Consigne 1:
D'après l'extrait sur l'alimentation saine, quelle part des publicités télévisées américaines relatives à l'alimentation vantait des produits à forte teneur en sucre, en graisse ou en sel ?
Consigne 2:
Reproduisez à l'identique le passage de l'extrait sur l'alimentation saine qui commence aux mots « Manger sainement n’est » et s'achève après les mots « d’une alimentation antioxydante ? ».
[Extrait choisi]
Manger sainement n’est pas simple. Diverses contraintes, dont nombre d’allégations erronées, influent sur nos comportements alimentaires.

Alimentation
© Getty Images

NUTRITION - Un vendredi par mois, le Dr Luc Stevens, médecin du sport ayant encadré de nombreux athlètes de haut niveau et médecin nutritionniste, intervient à la radio dans l’émission Tendances Première pour y dispenser des informations et des conseils en matière de nutrition. De nombreux thèmes sont abordés. Par exemple, faut-il manger sucré ou protéiné le matin ? Ou quels sont les liens entre alimentation et cancers ? Ou encore quels sont les piliers d’une alimentation antioxydante ?

À ses yeux, bien s’alimenter n’est pas chose aisée, car diverses contraintes influent sur nos comportements  alimentaires. D’une part, des déterminants culturels conditionnent le type d’aliments et les modes de cuisson que nous privilégions. Ainsi, chez nous, le régime méditerranéen ne fait généralement pas partie de notre quotidien malgré les vertus qui lui sont attribuées. D’autre part, comme le soulignent des travaux de psychologie, dont ceux du Pr Olivier Corneille (UCLouvain), les influences sociales et environnementales qui orientent nos comportements alimentaires nous confinent dans un univers de rationalité limitée. À ce niveau, un rôle majeur revient à la publicité qui, dans bien des cas, prône en quelque sorte une inversion de la « pyramide alimentaire », représentation visuelle destinée à aider le public à saisir comment construire des repas équilibrés. Aux États-Unis, une étude a montré que 98 % des pubs télévisées relatives à l’alimentation vantaient les mérites de produits à forte teneur en sucre, en graisse ou en sel. Même si les États-Unis cultivent le paroxysme de la malbouffe, la valorisation de la consommation d’aliments discutables est une réalité qui nous concerne également. Notre rationalité est également affectée par divers autres éléments que la publicité. Par exemple, les « halos alimentaires », c’est-à-dire les représentations qui nous habitent à propos de la nourriture. Ainsi, un sandwich au saucisson renfermant des feuilles de salade sera habituellement jugé moins calorique que le même sandwich dépourvu de tout légume. En outre, selon le Pr Corneille, les coûts cognitifs et émotionnels générés par une gestion appropriée de l’alimentation se révèlent trop importants pour beaucoup d’entre nous et nous poussent à la négligence.

Assertions abusives

 Le Dr Stevens insiste sur un autre point : les horaires de travail de certaines personnes font en sorte qu’il leur est impossible de manger quand elles voudraient et comme elles voudraient. Par ailleurs, si se demander quelle est la voie à suivre pour bien s’alimenter est une question fondamentale, la plupart des individus omettent de se la poser et, s’ils s’y résolvent, c’est en général en se limitant à recueillir des informations parcellaires – tel aliment est bon pour la santé, tel autre est mauvais... « Circulent de fausses idées. La seule vérité est celle de la pyramide alimentaire », dit le praticien. Et d’ajouter : « Il faut que les conseils de nutrition soient relativement simples – notamment, il n’est pas nécessaire de commencer à peser ses aliments. Ils doivent également prendre en compte la notion de plaisir. Quand on mange un aliment que l’on aime, on produit entre autres de la sérotonine qui nous procure une sensation de bien-être. »
[/Extrait choisi]
[Jeu d'enregistrements]
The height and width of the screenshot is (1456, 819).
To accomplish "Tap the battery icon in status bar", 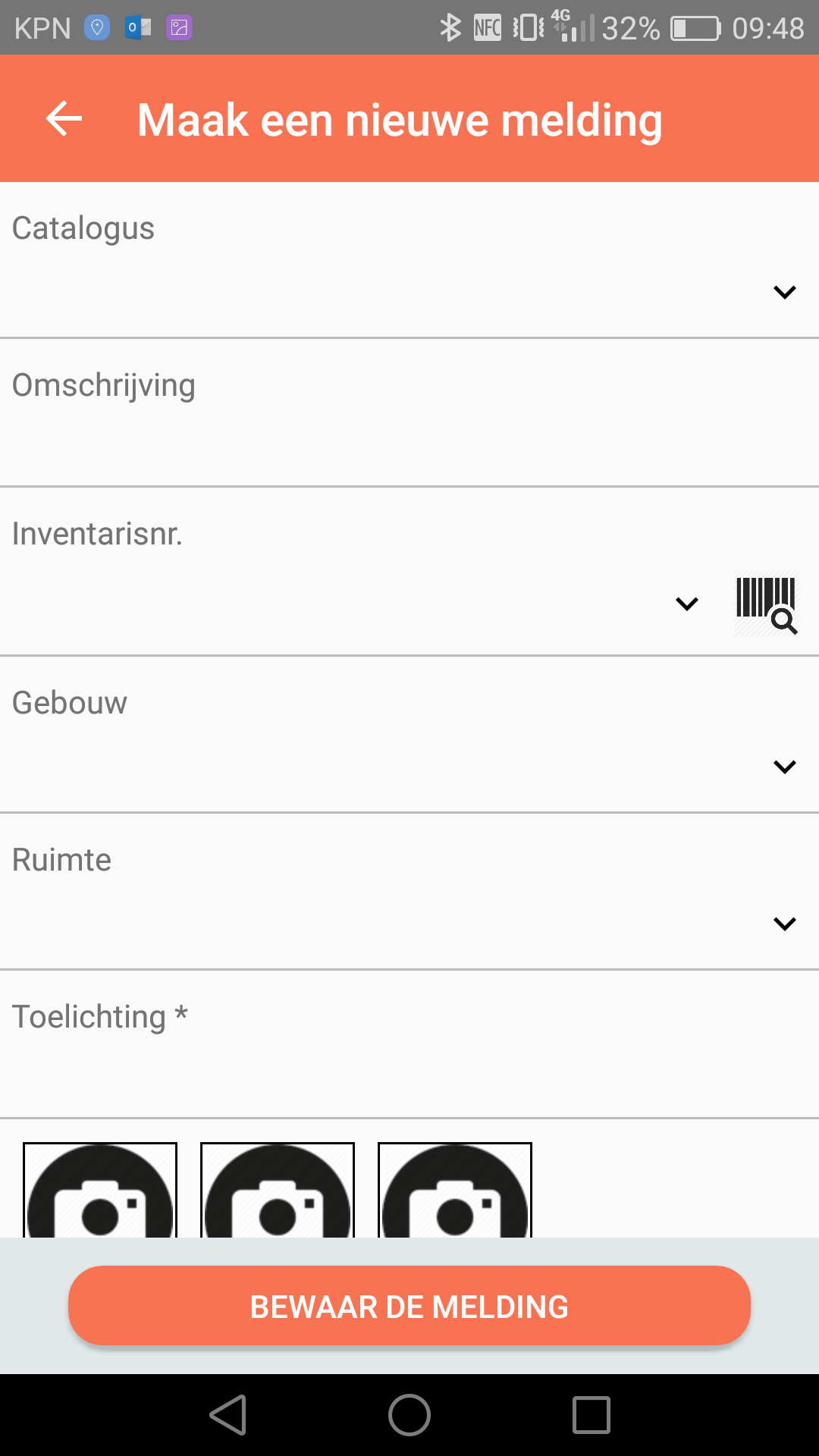I will (x=695, y=28).
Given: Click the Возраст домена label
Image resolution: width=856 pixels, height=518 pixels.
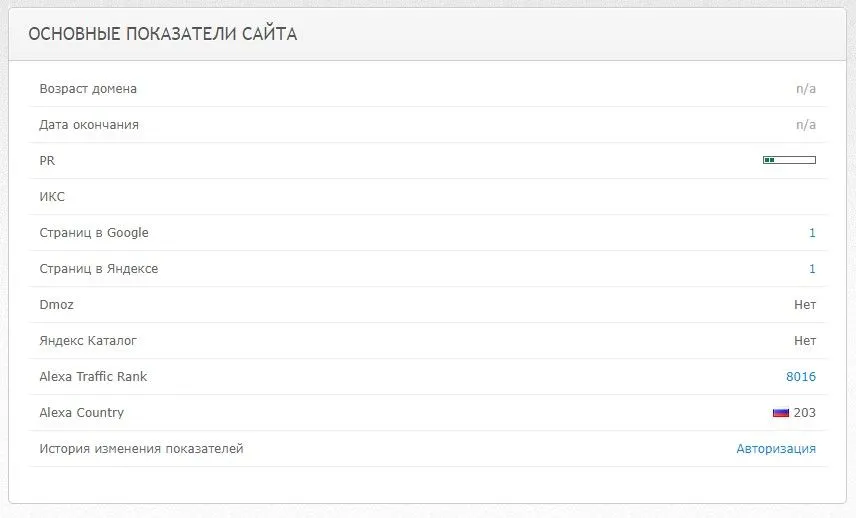Looking at the screenshot, I should (88, 88).
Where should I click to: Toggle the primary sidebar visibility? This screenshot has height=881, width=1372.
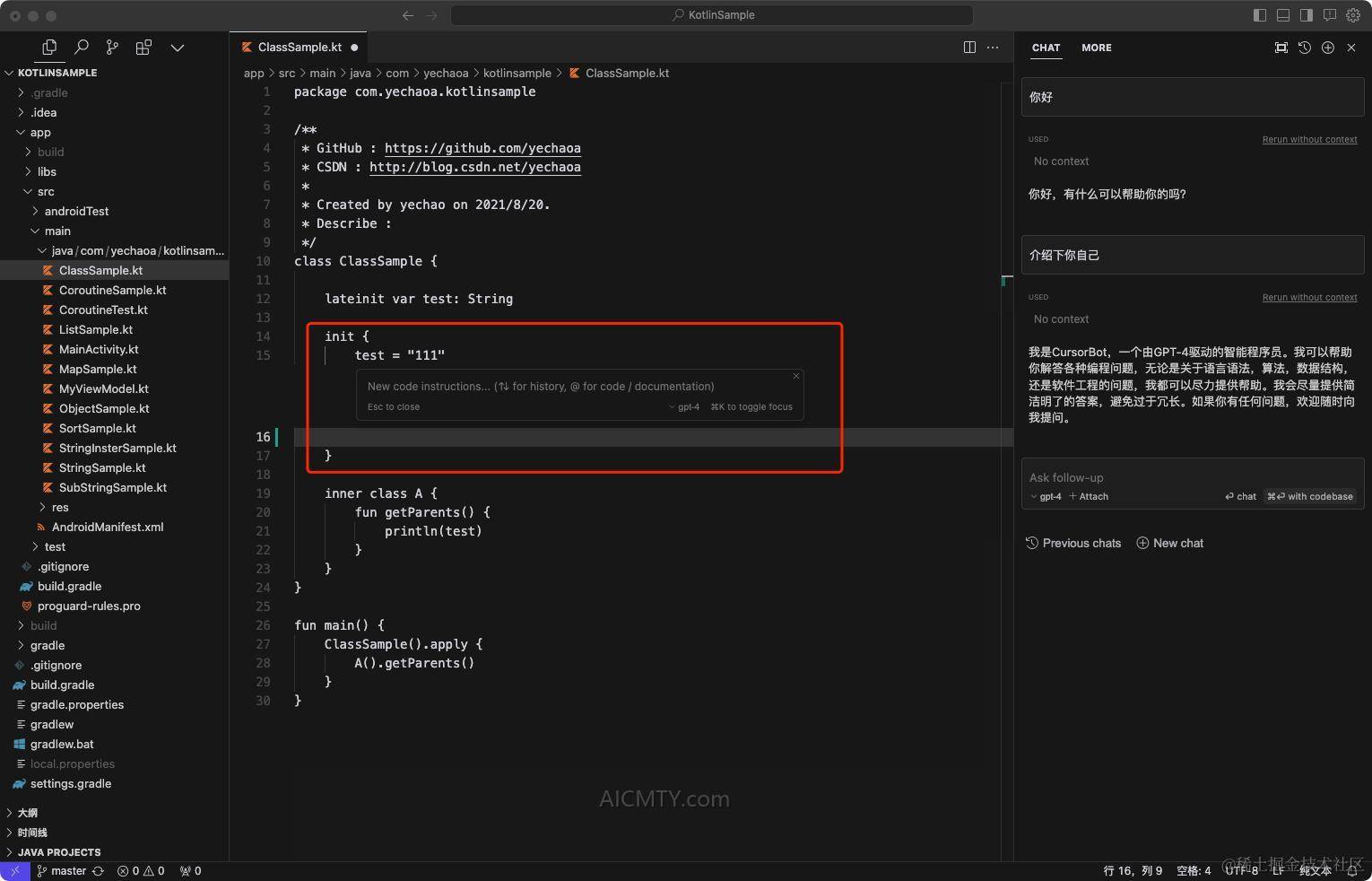point(1260,15)
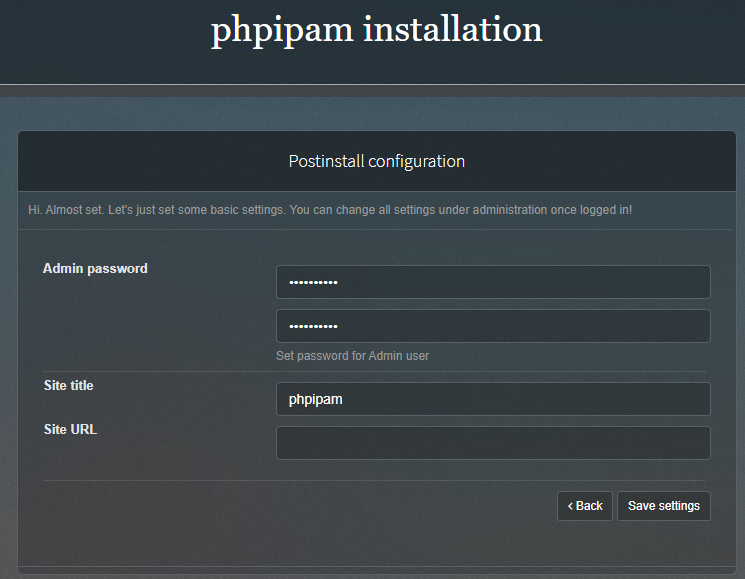Image resolution: width=745 pixels, height=579 pixels.
Task: Select the Site title input field
Action: point(493,399)
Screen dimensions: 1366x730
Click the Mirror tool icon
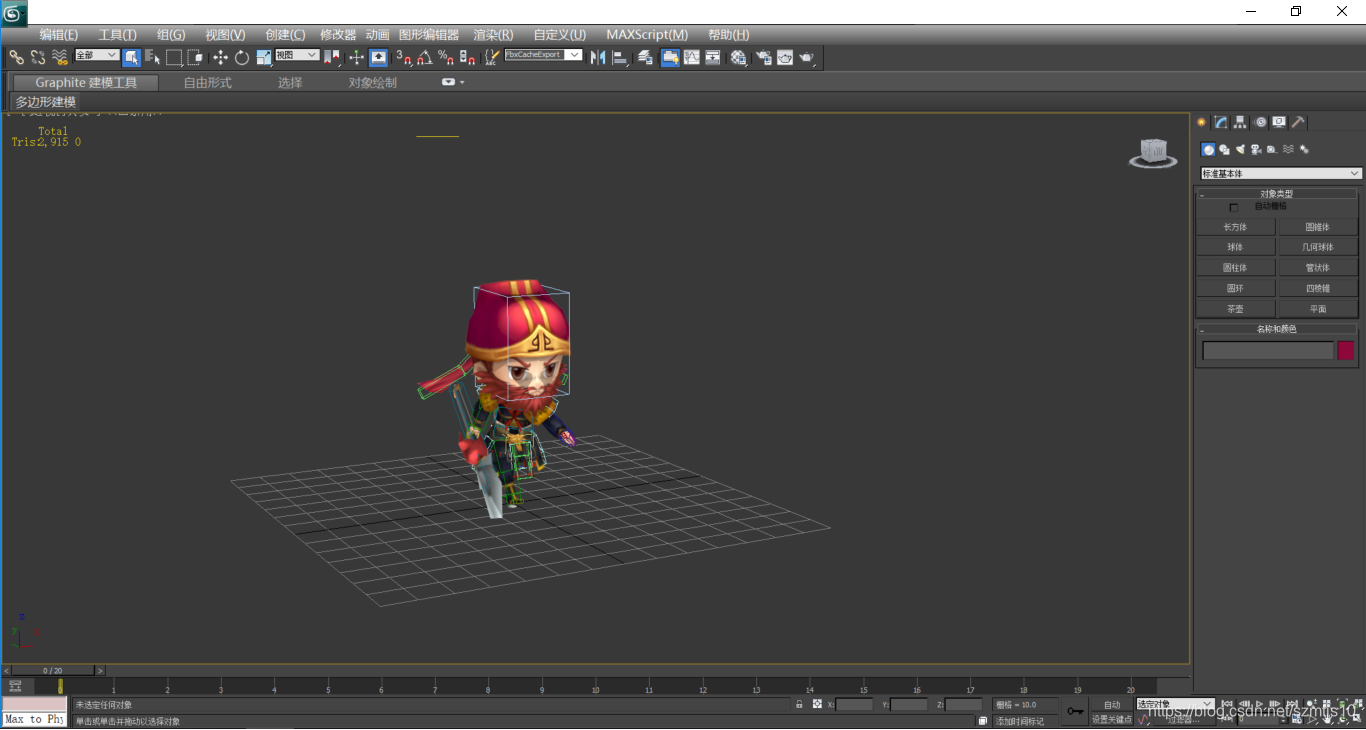pos(598,58)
[/Jeu d'enregistrements]
Réponse rédigée 1:
98 %

Réponse rédigée 2:
Manger sainement n’est pas simple. Diverses contraintes, dont nombre d’allégations erronées, influent sur nos comportements alimentaires.

Alimentation
© Getty Images

NUTRITION - Un vendredi par mois, le Dr Luc Stevens, médecin du sport ayant encadré de nombreux athlètes de haut niveau et médecin nutritionniste, intervient à la radio dans l’émission Tendances Première pour y dispenser des informations et des conseils en matière de nutrition. De nombreux thèmes sont abordés. Par exemple, faut-il manger sucré ou protéiné le matin ? Ou quels sont les liens entre alimentation et cancers ? Ou encore quels sont les piliers d’une alimentation antioxydante ?